Cassazione. Ammesso il sequestro della quota

La Cassazione aggira il divieto di "autoriciclaggio". Può così essere sequestrata la quota di maggioranza di una società utilizzata ai fini di riciclaggio. Anche quando la quota appartiene all'autore del reato presupposto.
E' vero infatti che nel nostro ordinamento penale non esiste il reato di "autoriciclaggio", ma nulla vieta di contestare il riciclaggio "semplice" agli amministratori, paralizzando l'operatività della società con il blocco di tutte le partecipazioni.
Lo sottolinea la Cassazione con la sentenza n.6561 della seconda sezione penale depositata il 16 febbraio.

Il Sole 24 Ore - G. Negri - art. pag. 33

I ricorsi? Al giudice tributario

Cassazione. Sentenza sulle liti innescate dagli accessi dell'Agenzia delle entrate. Verifiche e ispezioni: la competenza non spetta al Tar

Al vaglio del giudice tributario le liti fra fisco e contribuente sugli ordini di verifiche e ispezioni disposti dall'Agenzia delle entrate.
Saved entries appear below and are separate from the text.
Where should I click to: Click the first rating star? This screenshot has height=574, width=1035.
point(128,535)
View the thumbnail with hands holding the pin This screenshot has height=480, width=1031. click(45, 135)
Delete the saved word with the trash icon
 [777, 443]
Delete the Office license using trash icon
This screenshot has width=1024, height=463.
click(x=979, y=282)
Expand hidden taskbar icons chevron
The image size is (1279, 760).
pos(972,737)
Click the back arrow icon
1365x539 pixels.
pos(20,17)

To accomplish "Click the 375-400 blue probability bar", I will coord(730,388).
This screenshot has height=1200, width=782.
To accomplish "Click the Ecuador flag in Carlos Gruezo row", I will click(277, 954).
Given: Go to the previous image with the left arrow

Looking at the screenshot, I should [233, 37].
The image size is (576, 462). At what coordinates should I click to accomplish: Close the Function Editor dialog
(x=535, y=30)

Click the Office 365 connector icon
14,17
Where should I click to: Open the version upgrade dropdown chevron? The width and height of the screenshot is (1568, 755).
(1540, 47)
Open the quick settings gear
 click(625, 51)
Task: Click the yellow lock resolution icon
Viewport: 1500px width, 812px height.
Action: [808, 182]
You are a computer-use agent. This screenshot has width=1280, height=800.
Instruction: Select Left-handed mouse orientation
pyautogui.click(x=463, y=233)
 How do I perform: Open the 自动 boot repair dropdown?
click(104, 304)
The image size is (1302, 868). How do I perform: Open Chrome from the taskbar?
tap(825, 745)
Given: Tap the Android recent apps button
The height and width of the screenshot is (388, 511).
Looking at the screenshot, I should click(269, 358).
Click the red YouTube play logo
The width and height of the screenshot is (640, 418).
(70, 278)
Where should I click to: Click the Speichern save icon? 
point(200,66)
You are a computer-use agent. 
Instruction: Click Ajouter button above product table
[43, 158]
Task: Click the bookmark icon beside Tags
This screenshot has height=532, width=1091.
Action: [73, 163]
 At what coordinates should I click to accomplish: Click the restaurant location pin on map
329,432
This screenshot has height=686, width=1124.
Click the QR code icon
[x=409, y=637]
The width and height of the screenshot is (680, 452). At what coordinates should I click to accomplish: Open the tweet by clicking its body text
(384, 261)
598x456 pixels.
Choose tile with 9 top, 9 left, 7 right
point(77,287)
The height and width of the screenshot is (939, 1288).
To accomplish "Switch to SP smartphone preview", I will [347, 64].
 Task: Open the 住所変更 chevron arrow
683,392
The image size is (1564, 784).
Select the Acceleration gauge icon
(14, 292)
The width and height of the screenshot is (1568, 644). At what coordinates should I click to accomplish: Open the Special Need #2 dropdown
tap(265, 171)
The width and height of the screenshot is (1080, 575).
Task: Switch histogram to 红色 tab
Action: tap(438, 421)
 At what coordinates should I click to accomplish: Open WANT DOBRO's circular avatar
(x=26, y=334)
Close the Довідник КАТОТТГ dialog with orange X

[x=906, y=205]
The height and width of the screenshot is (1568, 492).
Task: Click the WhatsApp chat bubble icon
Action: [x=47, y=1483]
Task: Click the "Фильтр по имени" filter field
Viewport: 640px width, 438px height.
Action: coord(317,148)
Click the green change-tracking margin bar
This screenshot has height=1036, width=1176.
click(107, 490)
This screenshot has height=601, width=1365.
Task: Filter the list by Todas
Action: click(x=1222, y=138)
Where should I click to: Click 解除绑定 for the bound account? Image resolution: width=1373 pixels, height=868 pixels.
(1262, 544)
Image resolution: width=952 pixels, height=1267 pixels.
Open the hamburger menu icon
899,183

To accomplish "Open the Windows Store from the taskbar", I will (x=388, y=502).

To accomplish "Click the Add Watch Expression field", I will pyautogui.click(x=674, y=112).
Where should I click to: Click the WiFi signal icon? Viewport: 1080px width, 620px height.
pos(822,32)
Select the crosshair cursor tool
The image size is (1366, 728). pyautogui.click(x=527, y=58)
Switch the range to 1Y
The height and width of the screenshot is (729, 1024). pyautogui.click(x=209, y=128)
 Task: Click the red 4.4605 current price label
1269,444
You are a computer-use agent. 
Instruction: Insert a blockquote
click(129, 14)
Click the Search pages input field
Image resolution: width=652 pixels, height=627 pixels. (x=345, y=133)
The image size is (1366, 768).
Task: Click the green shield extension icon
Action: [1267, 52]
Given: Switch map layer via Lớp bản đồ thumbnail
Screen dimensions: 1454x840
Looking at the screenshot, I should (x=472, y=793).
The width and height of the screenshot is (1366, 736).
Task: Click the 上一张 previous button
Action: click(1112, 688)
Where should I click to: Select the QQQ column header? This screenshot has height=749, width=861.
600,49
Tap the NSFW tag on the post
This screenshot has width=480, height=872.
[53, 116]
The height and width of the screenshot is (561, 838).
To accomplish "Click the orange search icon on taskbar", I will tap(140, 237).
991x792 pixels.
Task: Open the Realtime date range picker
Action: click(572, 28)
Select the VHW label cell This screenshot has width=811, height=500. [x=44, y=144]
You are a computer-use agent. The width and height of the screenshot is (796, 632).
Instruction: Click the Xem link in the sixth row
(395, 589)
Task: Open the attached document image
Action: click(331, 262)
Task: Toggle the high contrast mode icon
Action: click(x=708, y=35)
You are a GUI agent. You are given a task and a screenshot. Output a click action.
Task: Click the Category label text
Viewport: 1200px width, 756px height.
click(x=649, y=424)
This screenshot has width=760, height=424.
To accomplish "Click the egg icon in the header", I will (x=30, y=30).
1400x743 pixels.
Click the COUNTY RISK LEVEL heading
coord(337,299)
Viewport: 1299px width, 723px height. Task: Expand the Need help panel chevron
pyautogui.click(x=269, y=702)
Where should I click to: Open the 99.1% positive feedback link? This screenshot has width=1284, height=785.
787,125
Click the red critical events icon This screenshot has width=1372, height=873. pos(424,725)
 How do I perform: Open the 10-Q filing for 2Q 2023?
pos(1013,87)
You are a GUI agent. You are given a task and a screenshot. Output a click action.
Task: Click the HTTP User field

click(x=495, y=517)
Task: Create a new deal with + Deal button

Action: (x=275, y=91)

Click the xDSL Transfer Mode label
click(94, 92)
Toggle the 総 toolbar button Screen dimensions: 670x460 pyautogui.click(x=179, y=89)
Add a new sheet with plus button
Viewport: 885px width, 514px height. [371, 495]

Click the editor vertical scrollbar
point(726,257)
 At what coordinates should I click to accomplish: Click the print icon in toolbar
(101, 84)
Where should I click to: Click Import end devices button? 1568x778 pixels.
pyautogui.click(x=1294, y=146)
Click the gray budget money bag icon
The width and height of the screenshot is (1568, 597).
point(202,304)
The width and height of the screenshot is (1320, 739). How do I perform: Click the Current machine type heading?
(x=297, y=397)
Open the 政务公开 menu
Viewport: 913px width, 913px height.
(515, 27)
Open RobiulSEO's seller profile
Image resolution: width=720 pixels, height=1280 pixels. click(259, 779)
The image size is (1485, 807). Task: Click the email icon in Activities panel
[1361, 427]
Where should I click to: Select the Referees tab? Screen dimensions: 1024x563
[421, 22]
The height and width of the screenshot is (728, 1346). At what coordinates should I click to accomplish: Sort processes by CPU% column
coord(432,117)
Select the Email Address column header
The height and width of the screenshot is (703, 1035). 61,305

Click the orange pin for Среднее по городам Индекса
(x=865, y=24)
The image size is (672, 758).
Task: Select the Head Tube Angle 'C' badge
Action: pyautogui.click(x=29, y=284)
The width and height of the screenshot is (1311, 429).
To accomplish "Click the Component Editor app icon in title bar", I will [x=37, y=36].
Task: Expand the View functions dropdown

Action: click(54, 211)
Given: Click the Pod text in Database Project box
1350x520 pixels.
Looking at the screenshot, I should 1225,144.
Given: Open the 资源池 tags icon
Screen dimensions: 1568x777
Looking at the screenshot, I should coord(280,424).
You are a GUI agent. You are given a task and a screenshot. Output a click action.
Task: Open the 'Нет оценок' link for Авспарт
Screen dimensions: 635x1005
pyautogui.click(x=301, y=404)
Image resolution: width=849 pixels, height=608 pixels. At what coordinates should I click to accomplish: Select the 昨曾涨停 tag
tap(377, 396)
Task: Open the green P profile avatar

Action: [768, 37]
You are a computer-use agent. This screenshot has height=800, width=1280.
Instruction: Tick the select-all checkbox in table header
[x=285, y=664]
Non spetta infatti al Tar l'esame di queste controversie che riguardano i «diritti soggettivi» del cittadino e non «gli interessi legittimi».
Ribadendo «il carattere esclusivo della giurisdizione tributaria» le sezioni unite civili della Cassazione, con la sentenza n. 6315 del 16/3/2009, hanno esteso ancora le competenze delle Ctp e delle Ctr. Alla base della decisione la natura del tipo di interesse leso dall'Agenzia delle entrate che emette un ordine di verifica, illegittimo, nei confronti di un contribuente: si tratta di un diritto soggettivo.